Gotham Noir 3- Der Fremde im Spiegel

Christian Humberg

In den ersten beiden „Gotham Noir“ Romanen hat sich Christian Humberg mehr um den Hintergrund der bislang ungläubigen strafversetzten Sarah Dolan gekümmert. Das mehr an ihrer Versetzung in das Department „666“ dran ist als sie selbst ahnt wird nicht nur durch den Besuch ihres erfolgreichen Vaters im zweiten Roman verdeutlicht. In „Der Fremde im Spiegel“ kommt es zu einer plötzlich und etwas zu konstruiert erscheinenden Versetzung eines Wissensträgers, nachdem er mit Sarah Dolan gesprochen und einige für den Leser noch nicht zuzuordnende Informationen ausgetauscht hat.

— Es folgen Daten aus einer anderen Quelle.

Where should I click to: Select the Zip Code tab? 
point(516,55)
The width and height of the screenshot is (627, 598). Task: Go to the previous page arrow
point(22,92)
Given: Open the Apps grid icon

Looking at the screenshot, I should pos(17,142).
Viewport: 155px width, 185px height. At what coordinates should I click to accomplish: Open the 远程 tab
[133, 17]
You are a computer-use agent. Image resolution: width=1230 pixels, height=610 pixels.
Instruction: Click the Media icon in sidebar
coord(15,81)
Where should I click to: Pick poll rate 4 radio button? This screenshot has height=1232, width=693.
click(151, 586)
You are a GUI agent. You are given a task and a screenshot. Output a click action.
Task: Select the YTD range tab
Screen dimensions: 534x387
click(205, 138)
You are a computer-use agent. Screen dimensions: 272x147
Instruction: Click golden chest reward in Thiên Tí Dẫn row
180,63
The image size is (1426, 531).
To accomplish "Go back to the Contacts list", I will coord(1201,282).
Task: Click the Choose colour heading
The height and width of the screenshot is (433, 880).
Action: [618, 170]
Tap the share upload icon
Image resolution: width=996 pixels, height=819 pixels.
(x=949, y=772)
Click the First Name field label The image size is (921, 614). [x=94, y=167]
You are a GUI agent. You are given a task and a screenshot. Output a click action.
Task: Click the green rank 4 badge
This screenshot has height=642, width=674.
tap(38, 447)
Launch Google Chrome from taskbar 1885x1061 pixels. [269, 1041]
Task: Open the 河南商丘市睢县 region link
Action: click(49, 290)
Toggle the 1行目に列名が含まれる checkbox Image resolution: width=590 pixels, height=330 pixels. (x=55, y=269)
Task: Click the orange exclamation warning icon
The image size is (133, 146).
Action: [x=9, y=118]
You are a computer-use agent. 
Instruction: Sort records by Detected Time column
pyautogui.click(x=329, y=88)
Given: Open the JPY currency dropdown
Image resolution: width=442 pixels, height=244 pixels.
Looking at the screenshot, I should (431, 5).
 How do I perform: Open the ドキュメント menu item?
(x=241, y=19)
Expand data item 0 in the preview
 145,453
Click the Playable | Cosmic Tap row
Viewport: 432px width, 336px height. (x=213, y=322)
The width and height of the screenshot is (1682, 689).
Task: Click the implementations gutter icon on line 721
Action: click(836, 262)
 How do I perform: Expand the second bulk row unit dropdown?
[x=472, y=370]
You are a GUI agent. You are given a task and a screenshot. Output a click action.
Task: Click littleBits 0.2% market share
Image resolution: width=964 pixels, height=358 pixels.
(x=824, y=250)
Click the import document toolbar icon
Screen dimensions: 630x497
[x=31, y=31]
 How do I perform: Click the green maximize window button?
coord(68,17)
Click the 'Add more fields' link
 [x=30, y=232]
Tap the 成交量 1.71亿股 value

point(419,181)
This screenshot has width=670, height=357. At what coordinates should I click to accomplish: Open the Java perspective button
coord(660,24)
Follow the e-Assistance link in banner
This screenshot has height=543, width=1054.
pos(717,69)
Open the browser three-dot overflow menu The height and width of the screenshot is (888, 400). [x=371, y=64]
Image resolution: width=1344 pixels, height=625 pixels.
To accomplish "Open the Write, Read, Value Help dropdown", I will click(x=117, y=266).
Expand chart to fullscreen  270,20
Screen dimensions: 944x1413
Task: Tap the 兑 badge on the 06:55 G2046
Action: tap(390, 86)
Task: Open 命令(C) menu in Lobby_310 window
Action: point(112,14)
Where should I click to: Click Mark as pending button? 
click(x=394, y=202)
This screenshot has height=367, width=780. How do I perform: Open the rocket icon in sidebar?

Trotzdem kann die attraktive Polizistin nur auf das Geschehen reagieren, während der geheimnisvolle, anscheinend auch mit übernatürlichen Kräften ausgestattete Flynn Elliot direkt und indirekt im Mittelpunkt der Handlung steht.

Flynn Elliot wird ausgeschossen in ein Krankenhaus eingeliefert. Im Delirium spricht er immer wieder Sarah Dolans Namen aus, die von den Ärzten zum Krankenbett gerufen wird. Die Verletzungen sind schwer und nur eine umgehende Operation kann sein Leben retten. Diese Prämisse – ein Hauptcharakter kämpft mit dem Tod – schleicht immer am Rand des Klischees entlang. Es erscheint unwahrscheinlich, dass Christian Humberg Flynn Elliot in irgendeiner Erscheinungsform endgültig verschwinden lassen wird. Da es sich um eine Serie mit übernatürlichen Phänomenen handelt, könnte der Tod des realen Körpers eine Reinkarnation bewirken. Wie gesagt, ein Verschwinden des ganzen Protagonisten erscheint unwahrscheinlich und so dient diese schwere Verletzung im Grunde als Ausgangspunkt für drei interessante Szenarien: zum einen untersucht Sarah Dolan mit Hilfe von Flynn Elliots Hausgenossin – sie betreibt als verheiratete Frau mit Kindern die okkulte Buchhandlung „Gotham Noir“ in dem Haus, in dem Elliot sein Büro unterhält – und findet heraus, dass sie im Mittelpunkt verschiedener Personenkonstellationen steht. Das zweite Szenario beinhaltet das Verhältnis der Charaktere untereinander. Flynn Elliot ist mehrfach als attraktiver Mann beschrieben worden und Sarah Dolan relativiert relativ schnell dessen scheinbare Arroganz. Die dritte Handlungsebene beginnt Elliots Vergangenheit zu untersuchen.

Alle drei Spannungsbögen sind im vorliegenden Roman nicht abgeschlossen worden. Daher ist eine abschließende Beurteilung nicht möglich. Wie in den ersten beiden „Gotham Noir“ verfestigt Christian Humberg die Struktur seiner Serie weiter, in dem er immer wieder Aspekte aus den Auftaktbänden beiläufig integriert. Vorkenntnisse sind für Neueinsteiger nicht unbedingt notwendig, es empfiehlt sich allerdings wegen der zufrieden stellenden bis guten Charakterentwicklung mit dem ersten Roman anzufangen. Die Rückblick auf Elliots Vergangenheit reicht bis ins Jahr 1999. Der Balkankrieg tobt und „Elliot Flynn“ kümmert sich als Psychologe um den einzigen Überlebenden einer Einheit, die von Rebellen angegriffen und zerrieben worden ist. Obwohl körperlich geheilt sitzt der Mann weiterhin im Rollstuhl, bis ein weiterer Angriff das Trauma verstärkt und eine überraschende „Lösung“ anbietet. Christian Humbergs Kriegsszenen wirken intensiv geschrieben, die Atmosphäre wirkt aber teilweise bemüht und distanziert. Dagegen sind die Dialoge ausgesprochen feinsinnig und doppeldeutig geschrieben. Sie gehören zu den besten Passagen der bisherigen Serie. Im Vergleich zu einigen Handlungsteilen stellt der Autor den Spannungsbogen im Epilog förmlich auf den Kopf. Auf der einen Seite erfährt der Leser mehr über Flynn Elliot, auf der andern sehr positiven Seite bauen sich noch mehr Fragen im Hintergrund auf. Diese Ambivalenz ist das am meisten faszinierende Element des vorliegenden dritten Romans, der durch den Fokus auf diverse Fragen deutlich vielschichtiger, intensiver und interessanter erscheint als die ersten beiden Romane, in denen es sich Christian Humberg hinsichtlich der Plotentwicklung unabhängig vom interessanten Hintergrund und den gut angelegten Charakteren ein wenig zu einfach gemacht hat.